Your goal>
Nothing but the lines from the one with "Viewport: 1639px width, 730px" through the final line of the entries should appear in the answer, copied exactly and without pictures.

Information shown>

+---+

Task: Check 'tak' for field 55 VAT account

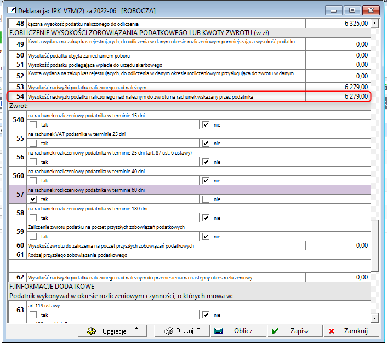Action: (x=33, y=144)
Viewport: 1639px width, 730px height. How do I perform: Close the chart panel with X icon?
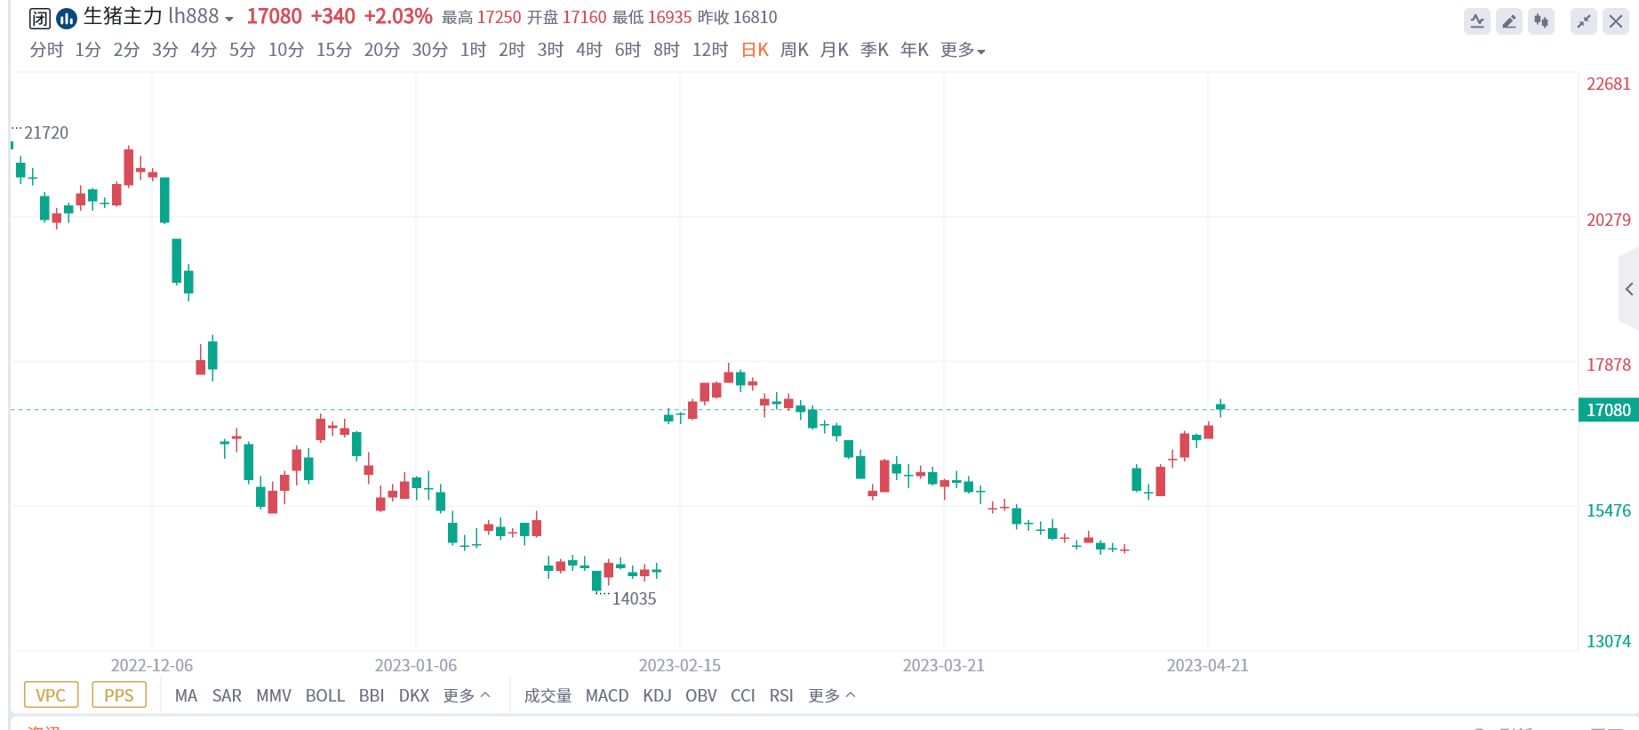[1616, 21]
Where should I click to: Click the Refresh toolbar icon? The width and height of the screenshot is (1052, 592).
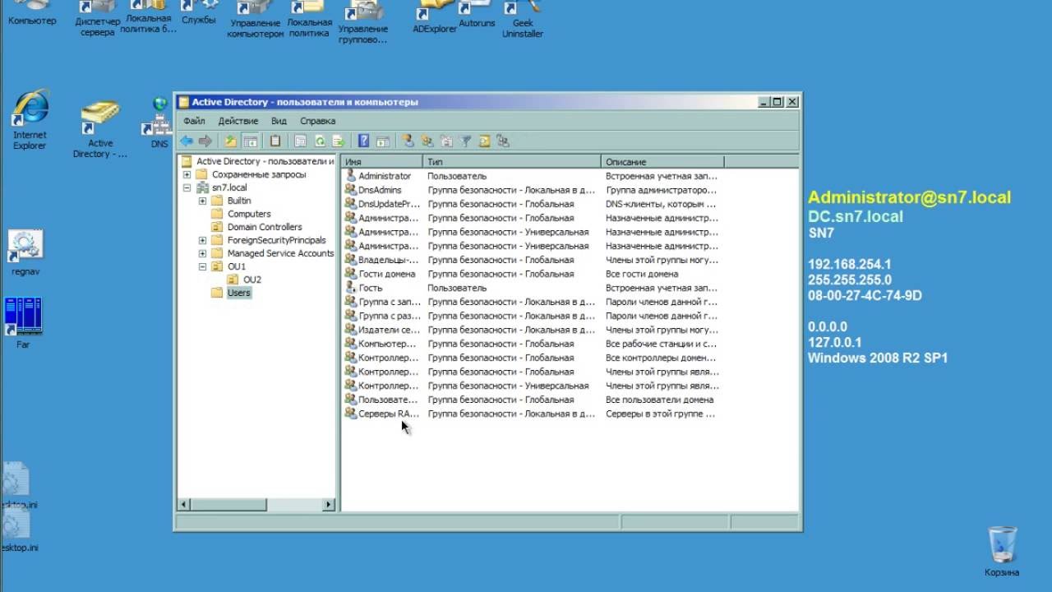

+---+

Task response>
Viewport: 1639px width, 730px height. How do I perform: Close the chart panel with X icon?
[1616, 21]
Where should I click to: Click the Refresh toolbar icon? The width and height of the screenshot is (1052, 592).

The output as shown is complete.